EXERCISE INPUTS:
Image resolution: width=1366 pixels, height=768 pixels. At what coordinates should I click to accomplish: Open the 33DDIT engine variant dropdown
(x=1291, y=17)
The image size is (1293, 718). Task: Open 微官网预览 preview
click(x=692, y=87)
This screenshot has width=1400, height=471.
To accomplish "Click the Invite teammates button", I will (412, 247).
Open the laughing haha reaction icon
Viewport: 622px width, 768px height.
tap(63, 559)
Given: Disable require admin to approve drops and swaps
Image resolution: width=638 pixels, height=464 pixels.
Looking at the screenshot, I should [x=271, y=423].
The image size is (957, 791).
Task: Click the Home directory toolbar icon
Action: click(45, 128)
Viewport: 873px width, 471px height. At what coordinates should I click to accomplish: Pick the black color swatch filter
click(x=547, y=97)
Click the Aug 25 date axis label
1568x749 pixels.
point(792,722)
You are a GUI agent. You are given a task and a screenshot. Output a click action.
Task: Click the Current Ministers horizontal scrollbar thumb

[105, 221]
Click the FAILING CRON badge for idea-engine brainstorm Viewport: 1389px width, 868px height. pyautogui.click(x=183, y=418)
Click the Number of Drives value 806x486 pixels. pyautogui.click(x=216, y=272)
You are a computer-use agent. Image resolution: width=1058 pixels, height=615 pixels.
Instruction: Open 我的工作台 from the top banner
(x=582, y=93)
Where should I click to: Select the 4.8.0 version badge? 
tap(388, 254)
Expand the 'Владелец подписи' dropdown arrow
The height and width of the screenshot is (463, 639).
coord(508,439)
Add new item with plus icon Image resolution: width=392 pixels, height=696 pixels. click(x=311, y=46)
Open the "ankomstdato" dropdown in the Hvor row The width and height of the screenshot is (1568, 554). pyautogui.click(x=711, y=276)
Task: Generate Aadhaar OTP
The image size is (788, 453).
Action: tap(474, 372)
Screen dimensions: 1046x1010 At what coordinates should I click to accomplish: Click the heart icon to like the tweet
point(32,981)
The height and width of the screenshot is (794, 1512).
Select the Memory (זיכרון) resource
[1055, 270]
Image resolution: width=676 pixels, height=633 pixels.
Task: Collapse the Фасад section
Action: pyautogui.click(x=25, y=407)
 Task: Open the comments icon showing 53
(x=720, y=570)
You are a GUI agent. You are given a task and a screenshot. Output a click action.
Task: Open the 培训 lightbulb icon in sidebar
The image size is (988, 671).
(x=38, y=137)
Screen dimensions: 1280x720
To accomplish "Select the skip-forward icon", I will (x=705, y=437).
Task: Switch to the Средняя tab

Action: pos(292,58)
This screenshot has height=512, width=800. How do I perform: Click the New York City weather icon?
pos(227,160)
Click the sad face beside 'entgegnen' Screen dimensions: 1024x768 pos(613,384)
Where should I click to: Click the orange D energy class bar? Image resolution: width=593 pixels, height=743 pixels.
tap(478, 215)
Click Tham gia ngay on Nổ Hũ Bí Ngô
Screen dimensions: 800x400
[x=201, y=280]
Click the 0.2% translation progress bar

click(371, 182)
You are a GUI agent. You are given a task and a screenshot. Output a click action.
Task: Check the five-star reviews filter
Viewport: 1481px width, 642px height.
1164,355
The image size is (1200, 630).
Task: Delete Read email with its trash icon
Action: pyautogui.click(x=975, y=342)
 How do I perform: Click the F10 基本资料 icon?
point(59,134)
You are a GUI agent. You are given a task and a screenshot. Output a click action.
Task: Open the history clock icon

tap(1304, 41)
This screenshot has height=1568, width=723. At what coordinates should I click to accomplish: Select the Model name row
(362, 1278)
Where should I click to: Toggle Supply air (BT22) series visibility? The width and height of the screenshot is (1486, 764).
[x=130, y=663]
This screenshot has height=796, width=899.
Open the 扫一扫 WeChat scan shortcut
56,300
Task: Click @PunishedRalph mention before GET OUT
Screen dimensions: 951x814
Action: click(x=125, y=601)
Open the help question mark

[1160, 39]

WHAT YOU NEED TO DO: In the entries above, locate every line with the word "will" and copy it.

EXERCISE RESULT:
To accomplish "Click the Invite teammates button", I will (412, 247).
To accomplish "Select the skip-forward icon", I will (x=705, y=437).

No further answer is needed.